Multi-threader refactoring

dzenanz · April 16, 2018, 3:44pm

Threading infrastructure refactoring is entering final stages. Feedback is welcome in this patch and the few patches before which are part of the same branch.

Some outstanding TODOs:

remove threadId parameter for ParallelizeImageRegion method
separate NumberOfWorkUnits (a filter property) from NumberOfThreads (a multi-threader property) - currently underway
implement ParallelizeImageRegion in PoolMultiThreader

dzenanz · April 16, 2018, 5:03pm

Feedback from Kris Campbell:

Please give some sort of overview of the responsibilities of the base class and derived class. Also, some indication or point to examples of which class filters should use. For example , one question I have is: Is it up to to the filter writer or the application writer gluing filters together to decide which type of threading strategy to use? It is currently unclear what the recommended approach is.

dzenanz · April 16, 2018, 5:05pm

Users should try to use the base class only. The base class will delegate work to derived classes as needed. If a filter strongly favors some kind of parallelization over others, the filter author might try to use that knowledge somehow. But mostly it should be left to application developer. And the defaults should be good enough so the app developer does not have to fiddle with it until (and if) he gets to profiling and optimization phase of development.

But I am not sure where should we write the above advice. The Software Guide? Documentation of MultiThreaderBase? Someplace else? Can others pitch in? @jhlegarreta @matt.mccormick @blowekamp @hjmjohnson @fbudin

matt.mccormick · April 16, 2018, 5:09pm

But I am not sure where should we write the above advice

Documentation specific to the class could go in MultiThreaderBase’s Doxygen documentation.

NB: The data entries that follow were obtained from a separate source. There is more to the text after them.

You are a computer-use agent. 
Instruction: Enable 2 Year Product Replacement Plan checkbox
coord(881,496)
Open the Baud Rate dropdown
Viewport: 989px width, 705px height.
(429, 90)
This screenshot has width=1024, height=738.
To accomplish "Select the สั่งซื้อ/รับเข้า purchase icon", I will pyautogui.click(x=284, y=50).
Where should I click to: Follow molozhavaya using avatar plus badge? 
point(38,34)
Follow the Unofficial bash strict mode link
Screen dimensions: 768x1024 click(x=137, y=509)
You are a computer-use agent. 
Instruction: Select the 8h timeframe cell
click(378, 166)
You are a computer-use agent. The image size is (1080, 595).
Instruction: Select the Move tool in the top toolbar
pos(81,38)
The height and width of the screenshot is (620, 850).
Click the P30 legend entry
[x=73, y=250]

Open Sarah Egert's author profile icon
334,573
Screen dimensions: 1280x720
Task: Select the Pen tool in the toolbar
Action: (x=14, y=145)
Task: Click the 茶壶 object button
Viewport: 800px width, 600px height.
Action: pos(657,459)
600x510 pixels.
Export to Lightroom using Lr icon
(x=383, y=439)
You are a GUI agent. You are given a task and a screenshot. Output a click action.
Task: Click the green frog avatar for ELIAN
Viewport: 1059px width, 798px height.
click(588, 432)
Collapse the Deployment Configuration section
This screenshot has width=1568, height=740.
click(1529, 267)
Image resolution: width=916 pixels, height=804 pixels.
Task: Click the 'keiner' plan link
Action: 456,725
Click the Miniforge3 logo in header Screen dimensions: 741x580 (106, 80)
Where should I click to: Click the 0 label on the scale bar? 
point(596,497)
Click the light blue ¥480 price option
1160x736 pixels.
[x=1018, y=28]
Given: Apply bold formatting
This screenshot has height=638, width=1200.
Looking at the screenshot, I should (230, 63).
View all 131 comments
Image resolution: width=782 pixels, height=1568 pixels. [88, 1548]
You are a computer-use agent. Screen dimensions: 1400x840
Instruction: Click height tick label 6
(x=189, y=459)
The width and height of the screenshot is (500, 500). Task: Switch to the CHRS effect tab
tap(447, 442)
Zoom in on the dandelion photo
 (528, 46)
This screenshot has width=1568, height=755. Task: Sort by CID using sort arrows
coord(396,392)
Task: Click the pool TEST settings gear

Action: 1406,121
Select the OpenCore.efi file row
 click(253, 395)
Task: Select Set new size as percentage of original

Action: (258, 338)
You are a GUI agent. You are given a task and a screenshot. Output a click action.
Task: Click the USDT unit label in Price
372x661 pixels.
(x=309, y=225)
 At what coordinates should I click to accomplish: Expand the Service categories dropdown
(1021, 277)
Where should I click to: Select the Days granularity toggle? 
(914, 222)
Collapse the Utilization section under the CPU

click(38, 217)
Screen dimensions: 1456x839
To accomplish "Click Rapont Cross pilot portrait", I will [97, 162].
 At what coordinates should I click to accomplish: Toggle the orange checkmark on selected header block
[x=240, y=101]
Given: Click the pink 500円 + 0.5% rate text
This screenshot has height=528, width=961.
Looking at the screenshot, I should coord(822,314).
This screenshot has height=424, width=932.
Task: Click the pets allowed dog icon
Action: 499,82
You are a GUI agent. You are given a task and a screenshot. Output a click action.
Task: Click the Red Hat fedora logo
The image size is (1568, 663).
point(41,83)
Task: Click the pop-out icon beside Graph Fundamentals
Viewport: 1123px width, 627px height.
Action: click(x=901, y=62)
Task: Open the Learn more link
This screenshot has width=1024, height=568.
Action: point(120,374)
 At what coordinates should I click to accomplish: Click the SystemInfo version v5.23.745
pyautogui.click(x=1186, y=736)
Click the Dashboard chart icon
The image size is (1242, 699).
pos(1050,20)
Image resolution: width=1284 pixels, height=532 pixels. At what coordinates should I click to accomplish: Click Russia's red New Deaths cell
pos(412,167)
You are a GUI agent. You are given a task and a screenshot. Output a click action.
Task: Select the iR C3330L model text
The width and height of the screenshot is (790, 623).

A high level overview of how the threading works and how to develop for ITK’s infrastructure could go in the ITK Software Guide, Architecture Section and How To Write A Filter section.

This is looking awesome, Dzenan!

blowekamp · April 16, 2018, 5:43pm

I quickly review the patch. I still suggest implementing the region splitting over a basic array type instead of the C++ template itk::ImageRegion, so that there can be one function implemented and all dimensions supported.The ImageRegionSplitterBase class has an example of this class.

What are the ways to control the default multithreaded? Perhaps there should be an environment variable that could be specified ITK_DEFAULT_MULTITHREADER=“CLASSIC” or “POOL” or “TBBPOOL”, there could be others OpenMP, Grand Central Dispatch etc…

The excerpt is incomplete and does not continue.